Romney’s son and his wife have done it. E! anchor Giuliana Rancic has done it. Hollywood stars like Sarah Jessica Parker have done it.  They all have had a biological child/children with a gestational surrogate.  The business of surrogacy is part of what has been called the “Fertility Industrial Complex.”

What is it, and what ultimately drives it? Lets start with Kathleen Sloan, who is on the board of the National Organization for Women, and her thoughts.

She has major concerns. When people share the “good news,” it’s “always from the angle of the miracle of life and not the use of some other women’s eggs or the rental of another women’s womb. They don’t look at the health risks. They don’t look at the exploitation. It’s extremely one-sided and really a very classist treatment of the issue.”

It is not legal everywhere. But in the U.S. (and India), it is not only legal but not well regulated,  even called the “Wild West of third party reproduction.”

A recent statement by Sloan lays out the real problems with way to have a biological child:

“Surrogacy is a stark manifestation of the commodification of women’s bodies. Surrogate services are advertised, surrogates are recruited, and operating agencies make large profits. The commercialism of surrogacy raises the specter of a black market and baby selling, of breeding farms a la The Handmaid’s Tale, turning impoverished women into baby producers. Surrogacy degrades a pregnancy to a service and a baby to a product—an entitlement for those with the financial means to procure one.”

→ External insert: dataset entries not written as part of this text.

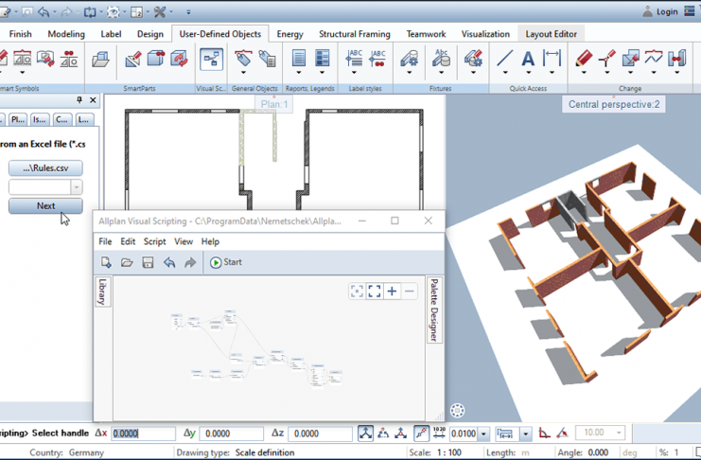Switch to the Structural Framing tab

[x=354, y=34]
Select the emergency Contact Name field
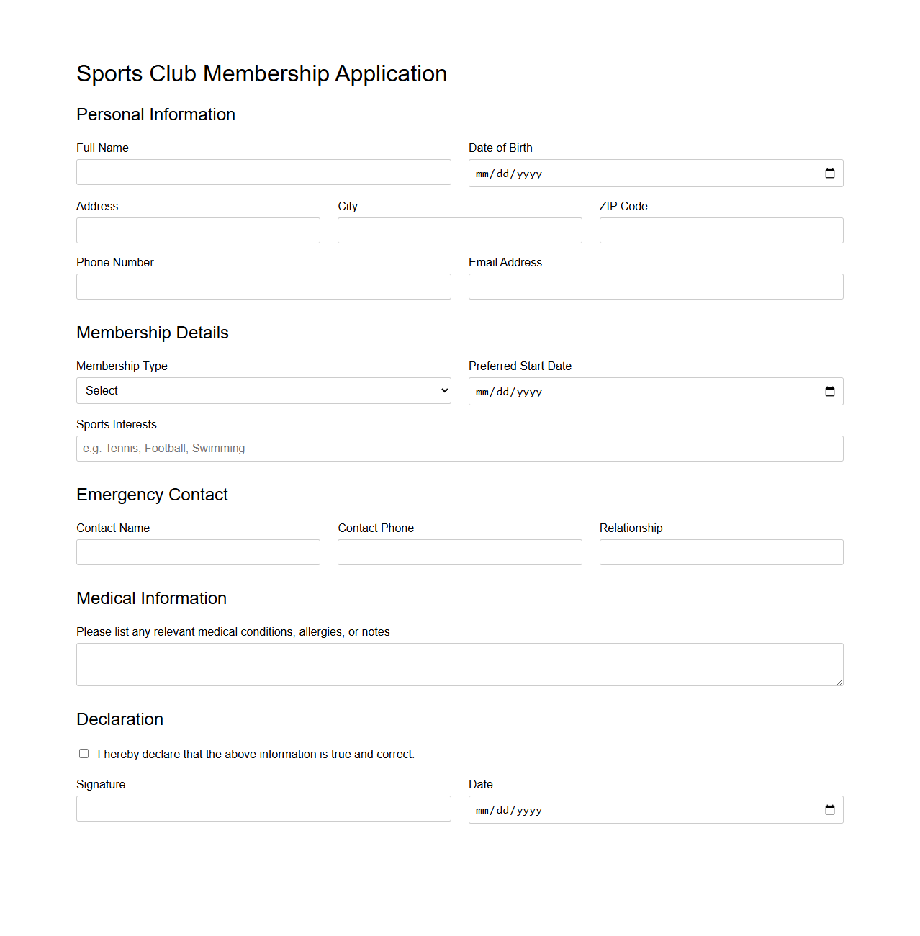This screenshot has width=920, height=936. point(198,552)
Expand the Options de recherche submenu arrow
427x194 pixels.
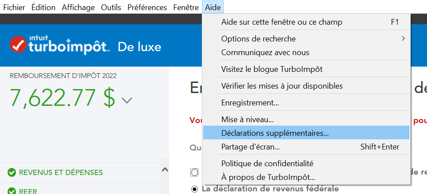(403, 39)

“As developments in biotechnology facilitate the commodification of reproduction, alarm bells should be sounding about the new door that has been opened for yet further disregard and degradation of women’s humanity, wholeness, physical and emotional inviolability. Simply put, if you care about women’s human rights, you cannot allow their exploitation as commodities and their health endangerment for others’ profit and gain.”

Even after the business of the baby is done, and the baby is delivered, problems remain. What if something is wrong with the baby? The “parents” can say they don’t want it, and who gets it? Surprise-the surrogate.

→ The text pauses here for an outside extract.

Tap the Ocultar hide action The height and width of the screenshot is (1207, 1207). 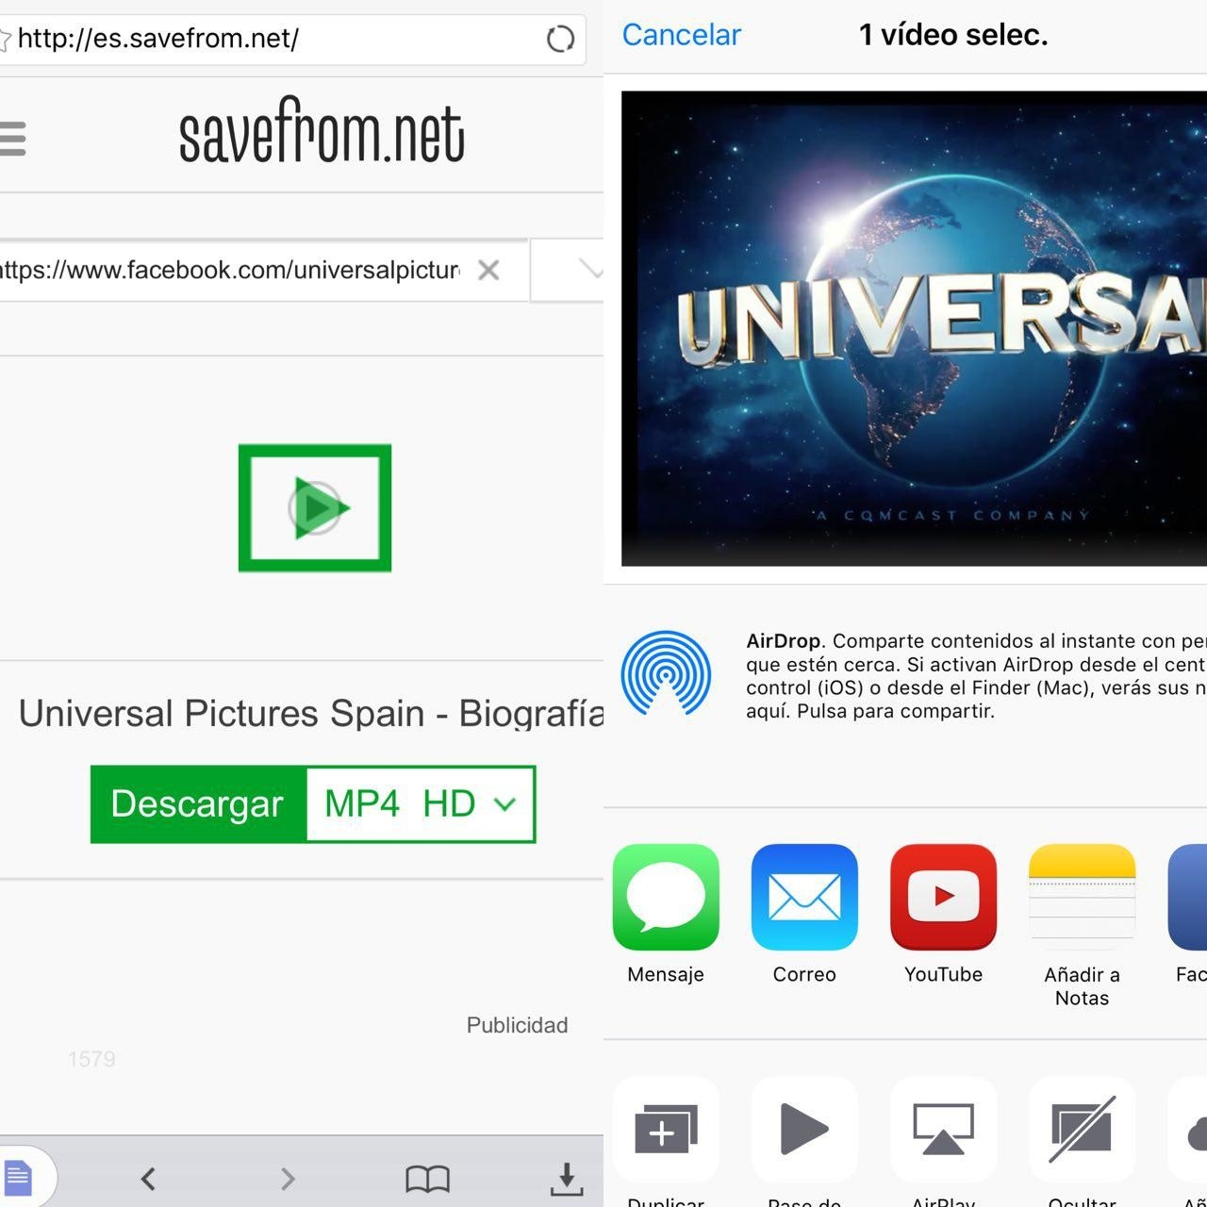(x=1082, y=1130)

How did we get here–to where women will allow other women’s exploitation so they can have their own biological child?

handmaids tale

It started generations ago with the birth of pronatalist beliefs.  In times when societies needed to grow their populations to survive and gain power, but when pregnancy and childbirth didn’t come without risks.  Sociologists tell us that “romanticized myths” were needed to influence women to take those risks and create the desire for them to have many children.

Generations ago  it was the genesis of the many pronatalist beliefs that remain strong today, such as “I am not a real woman if I can’t have my own child.”  “When it comes to having children, biological is best.” And adoption is a distant second.

The fertility industrial complex continues to feed these kinds of beliefs,  which continues to promote commodification of birth and babies and its negative impacts, from Sloan’s concerns to other impacts, including doing a disservice to children already here in need of loving homes. The same day the big surrogacy spread ran, the Chronicle also did a piece on a same sex couple who had served as foster parents until they adopted two children. Where are the big spreads on this?

The negative impacts of the beliefs related to “do anything to have one’s own biological child” is what needs to be talked more about, as well as who really gains from continuing to reinforce those beliefs.

Who gains the most from the fertility industrial complex? Business.  The Chron spread argues it is a win-win as it helps Indian women who live in poverty. Yes, if all goes as planned they do get a sum of money that allows them to provide for their families in the short term, but it comes with many, many prices of  an unregulated industry that allows docs to “operate by their own rules.”

Debra Saunders titles her recent op-ed on the outsourcing a life spread, “Outsourcing Gestation isn’t Fair.”  I rarely agree with her views – at least the ones I read in the Chron, but this time I do. And it goes beyond unfair. It is a sad and scary commentary about the ever pervasive workings of the baby matrix.